Lately independent Adventist media has been abuzz with stories of a church leader in the Southern African and Indian Ocean Division office whose academic degrees turned out to be unsubstantiable. The responses to this revelation have been, it seems to me, unnecessarily scathing, as though the church has been irreparably damaged by this one man claiming degrees he didn’t have.

I am not an insider, so I’m hesitant to judge. At first glance, it certainly appears to be an honesty issue. Some have said, “It’s too bad he made a mistake and now everyone is blowing it out of proportion.” If what is alleged is true, it’s not a mistake. You don’t go in search of “credentials” like that without knowing precisely what you are doing. If he tried to take credit he didn’t earn and used these credentials to climb into positions of greater trust, it is deception. 

(An aside: let’s not tolerate the “I made a mistake” excuse, much beloved by politicians and businessmen when they get caught. A mistake is a misstep of small consequence, like blurting out something you wish you hadn’t, or turning left when you meant to turn right. Setting up a system to write deceptive loans for millions of homeowners may have had consequences you didn’t foresee, but it wasn’t a mistake. Slapping your coworker on the bottom or texting her a picture of your genitalia shows appallingly poor judgment, and you can’t label it a mistake. Nor are making laws that support your campaign contributors at the expense of the rest of us, or starting an unnecessary war in which hundreds of thousands of civilians die, mere mistakes. “Mistake” is a way to sound vaguely apologetic without admitting you were stupid or selfish or both.)

On the other hand, I hesitate to declare this alleged degree-poacher an absolute scoundrel, as some have done. I don’t know the man, but I suspect that through his life he has preached good sermons, prayed sincere prayers, lifted up the fallen when he had a chance, and baptized many. Someone commented that he should return all the compensation he’s received from the church through the years. That seems to me extreme. A lot of us pastors would have to return salary on the grounds of productivity alone, not to mention private reservations we might have about parts of the Adventist message which could, conceivably, also be labeled dishonesty.

Still, it’s an embarrassment. Yet, as Donald Trump has shown, the world has an astonishing willingness to forgive audacity. Danny Shelton came back and Samuel Pipim is coming back, forgiven by those of the faithful who hate to see their heroes fall. I find myself grudgingly impressed by the sheer chutzpah of people who can keep up the pretence even as their story unravels.

I’ve been, like everyone else, thinking of this story mostly in terms of personal integrity, until I came upon a comment from one of my friends that went something like this: “It makes me wonder what is the purpose of education in ministry and church leadership.”

Yes.

-.-.-

• Task directions: Please transcribe the essay on the church leader's degrees from "I am not an" to "it is deception.". The rows that come next have nothing to do with the essay on the church leader's degrees.

-.-.-

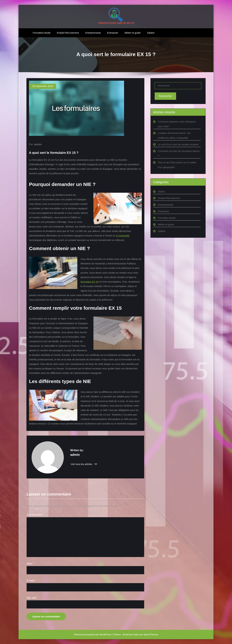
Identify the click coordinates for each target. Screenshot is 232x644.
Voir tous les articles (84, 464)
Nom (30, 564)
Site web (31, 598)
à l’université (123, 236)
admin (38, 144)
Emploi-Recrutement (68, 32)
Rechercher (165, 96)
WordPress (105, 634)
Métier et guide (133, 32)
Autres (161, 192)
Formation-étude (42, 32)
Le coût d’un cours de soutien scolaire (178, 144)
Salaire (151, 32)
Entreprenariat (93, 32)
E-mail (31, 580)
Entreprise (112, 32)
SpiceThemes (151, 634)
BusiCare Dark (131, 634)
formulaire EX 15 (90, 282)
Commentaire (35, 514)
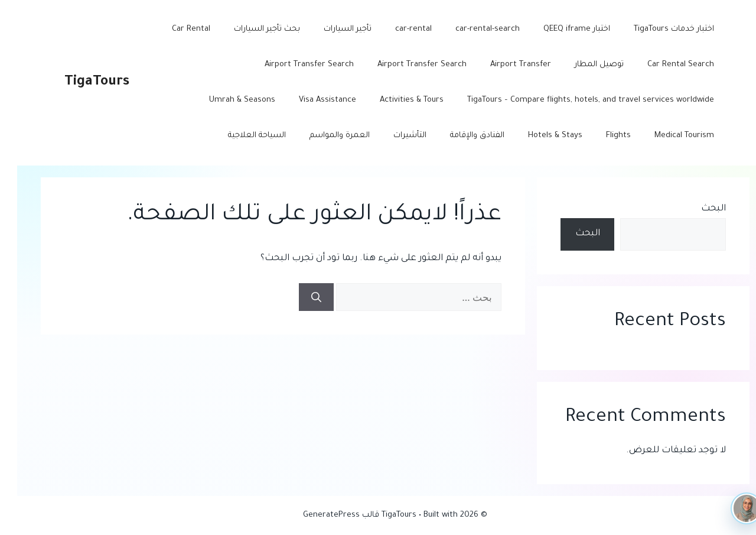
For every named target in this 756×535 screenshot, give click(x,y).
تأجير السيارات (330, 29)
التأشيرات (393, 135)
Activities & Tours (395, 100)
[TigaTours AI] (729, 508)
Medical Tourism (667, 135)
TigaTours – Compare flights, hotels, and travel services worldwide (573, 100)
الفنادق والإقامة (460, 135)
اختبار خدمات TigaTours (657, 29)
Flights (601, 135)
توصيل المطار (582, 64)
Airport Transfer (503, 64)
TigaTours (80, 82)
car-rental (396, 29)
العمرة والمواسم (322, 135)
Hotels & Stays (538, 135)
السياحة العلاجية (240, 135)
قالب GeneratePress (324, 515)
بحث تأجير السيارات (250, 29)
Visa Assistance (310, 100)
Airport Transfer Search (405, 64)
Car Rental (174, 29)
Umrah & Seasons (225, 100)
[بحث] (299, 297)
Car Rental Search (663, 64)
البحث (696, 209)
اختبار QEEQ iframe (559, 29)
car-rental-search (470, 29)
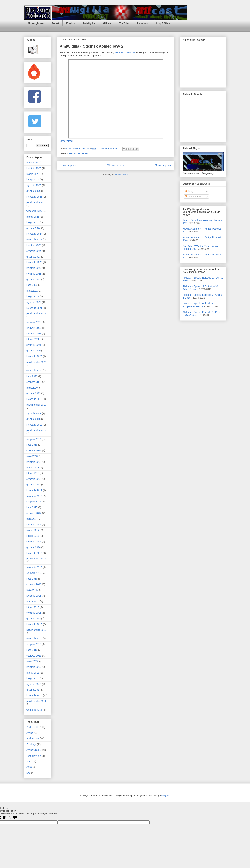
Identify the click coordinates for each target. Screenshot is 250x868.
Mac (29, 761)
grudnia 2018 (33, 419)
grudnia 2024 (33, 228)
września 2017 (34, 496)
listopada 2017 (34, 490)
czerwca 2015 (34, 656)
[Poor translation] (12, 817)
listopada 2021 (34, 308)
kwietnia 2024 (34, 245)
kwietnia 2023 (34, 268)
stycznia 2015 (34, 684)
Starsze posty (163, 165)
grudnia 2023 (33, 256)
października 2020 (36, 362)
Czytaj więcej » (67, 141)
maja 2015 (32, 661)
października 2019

-.-.-

• Solution to the exercise:
I am not an insider, so I’m hesitant to judge. At first glance, it certainly appears to be an honesty issue. Some have said, “It’s too bad he made a mistake and now everyone is blowing it out of proportion.” If what is alleged is true, it’s not a mistake. You don’t go in search of “credentials” like that without knowing precisely what you are doing. If he tried to take credit he didn’t earn and used these credentials to climb into positions of greater trust, it is deception.